Posted on • Originally published at world.hey.com

Building a Knowledge Base From Your Notes

As a software developer, grocery buyer, master procrastinator, and theology student, notetaking is important to me. I have used plenty of tools that helped me keep to-do lists, take notes from my classes, and textbooks. Apple Notes, Evernote, Notion, Bear, Agenda, Notability, OneNote, Google Keep, paper and pen. I have literally tried all these. They are great tools, but when the number of notes starts growing, some problems start to raise:

  1. Notes become hard to find
  2. Even if the app has a #tag feature, you don't remember all of your tags to search
  3. Full-text search does not scale
  4. You can't easily link your notes
  5. Older notes become obsolete
  6. Older parts of your knowledge base go to waste

The main problem does not lie within the app, but the way we take notes. The human brain is non-linear: we jump from idea to idea, all the time. Your notetaking tool should work the same.

Zettelkasten

In my journey to find a solution, I found this strange and old method of taking notes called Zettelkasten, or slip-box in English. Niklas Luhmann, the creator of the method, was a highly productive social scientist with 50 books and over 600 scientific articles published. He could only publish that amount of articles thanks to Zettelkasten.

A Zettelkasten is a personal tool for thinking and writing. It has hypertextual features to make a web of thought possible.

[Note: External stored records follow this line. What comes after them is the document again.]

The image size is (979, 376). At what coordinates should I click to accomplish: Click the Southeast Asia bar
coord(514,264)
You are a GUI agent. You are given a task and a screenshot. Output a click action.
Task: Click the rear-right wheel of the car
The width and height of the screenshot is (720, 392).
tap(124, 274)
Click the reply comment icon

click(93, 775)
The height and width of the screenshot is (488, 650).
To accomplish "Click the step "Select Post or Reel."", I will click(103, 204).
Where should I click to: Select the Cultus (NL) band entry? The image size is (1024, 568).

The difference to other systems is that you create a web of thoughts instead of notes of arbitrary size and form, and emphasize connection, not a collection. (zettelkasten.de)

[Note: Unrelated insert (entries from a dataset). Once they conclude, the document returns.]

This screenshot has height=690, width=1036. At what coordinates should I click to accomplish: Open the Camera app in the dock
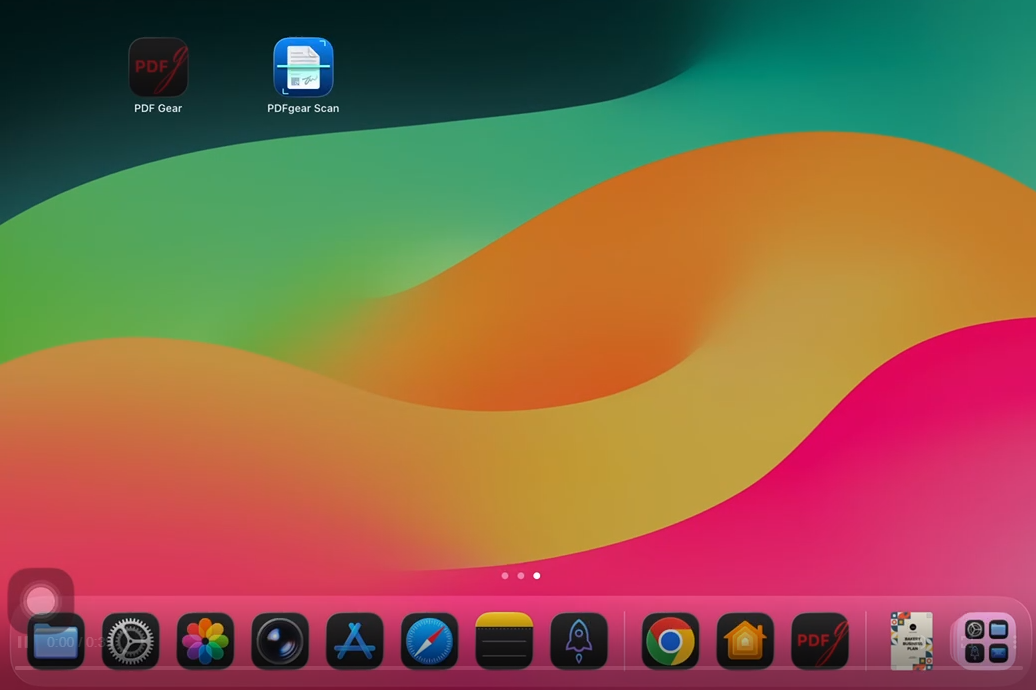(x=280, y=641)
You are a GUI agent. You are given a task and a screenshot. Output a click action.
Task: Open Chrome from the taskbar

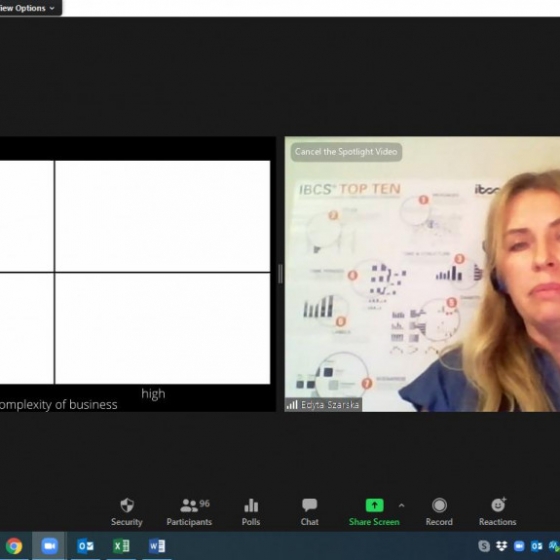click(14, 546)
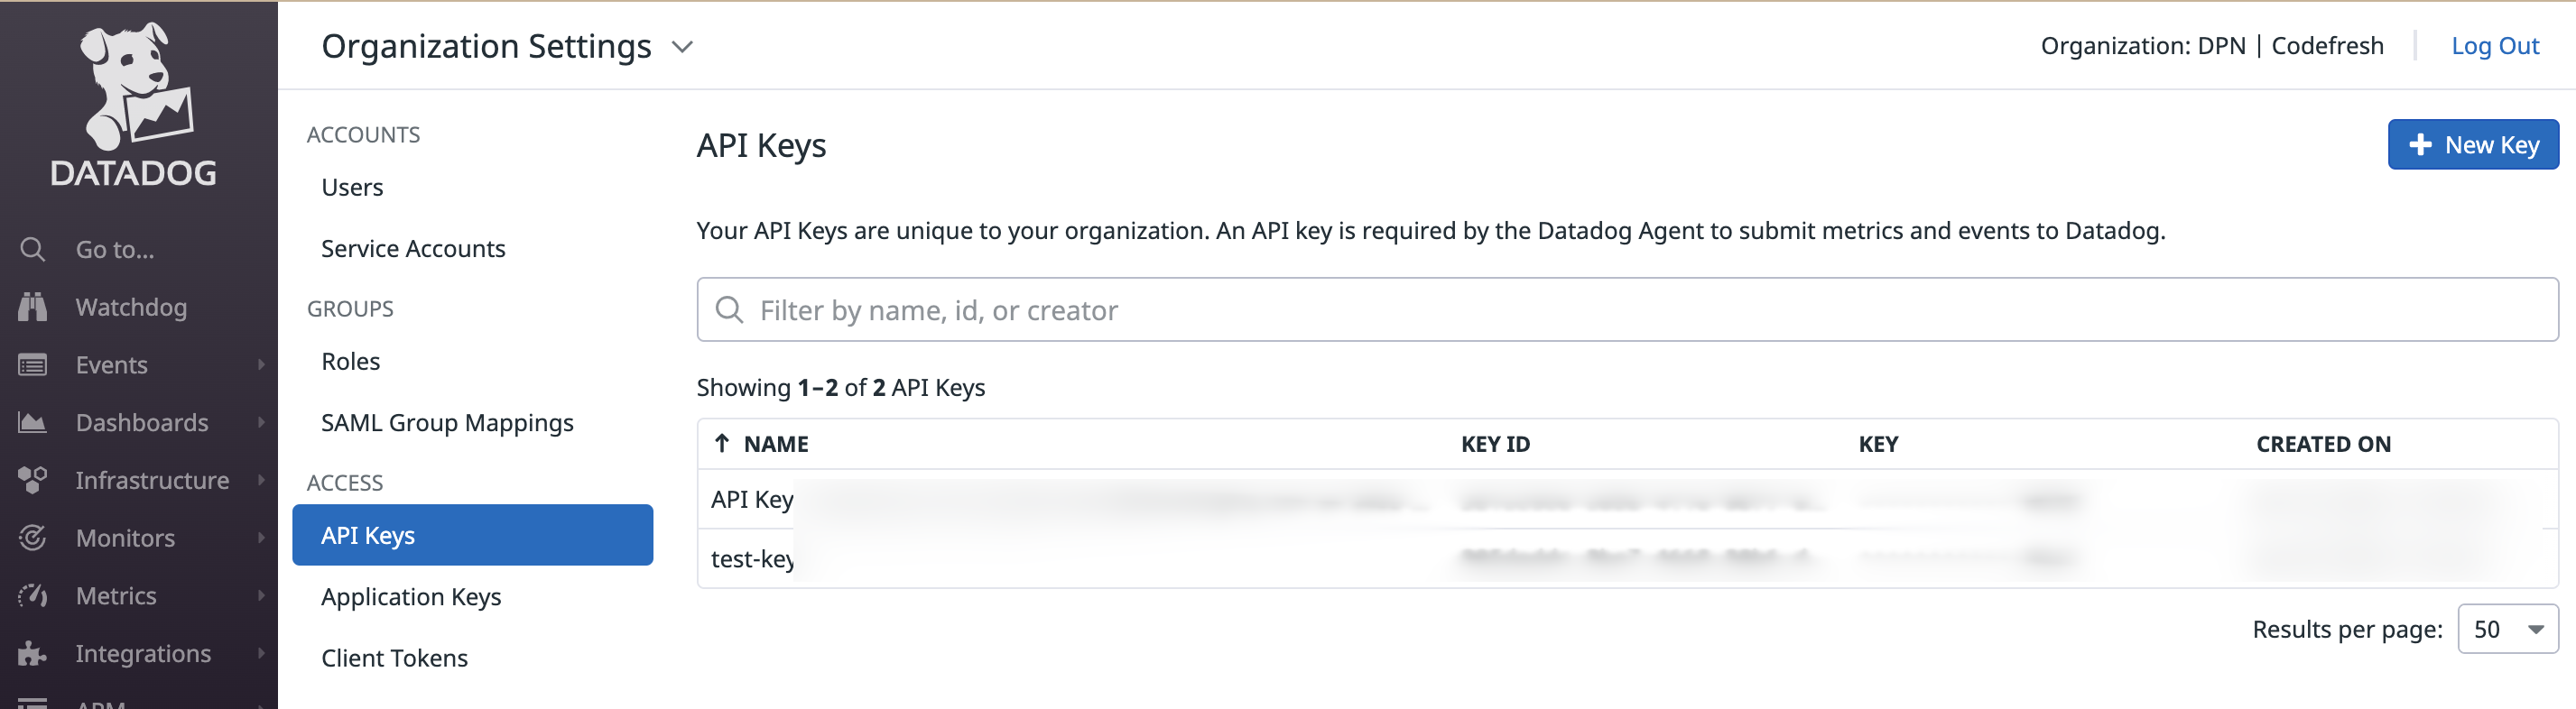Focus the Filter by name search field
The width and height of the screenshot is (2576, 709).
(1626, 310)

Zettelkasten proposes a way of writing connected notes, and not just a collection of notes. Take Wikipedia as an example: it is not just a collection of articles, but a web of connected knowledge.

If you're at the Elixir programming language Wikipedia page, you might find a link pointing to Erlang, that points to Open Telecom Platform, that points to Ericsson, and so on. Luckily someone built a graph view to Wikipedia, and Elixir's graph looks like this:

Elixir Wikipedia Graph

You can learn more about this method in zettelkasten.de.

Obsidian

After studying the method and tweaking it to my own needs, I found this amazing notetaking tool called Obsidian. It is a powerful knowledge base on top of a local folder of plain text Markdown files that you can organize in whatever way you want.

Obsidian is my current choice for writing and organizing notes on any complicated subject. Feels like the closest anyone has come yet to realizing the promise of hypertext as a tool of thought. (Graydon Hoare, creator of the Rust programming language)

I take notes on almost every content I read or listen to. Podcasts, blogs, articles, books. Links help me to build a solid knowledge base. Everything is saved in Markdown files in my iCloud Drive - but you can use whatever you want, from your local disk to a GitHub repository. This ensures these notes will be with me for a long long time.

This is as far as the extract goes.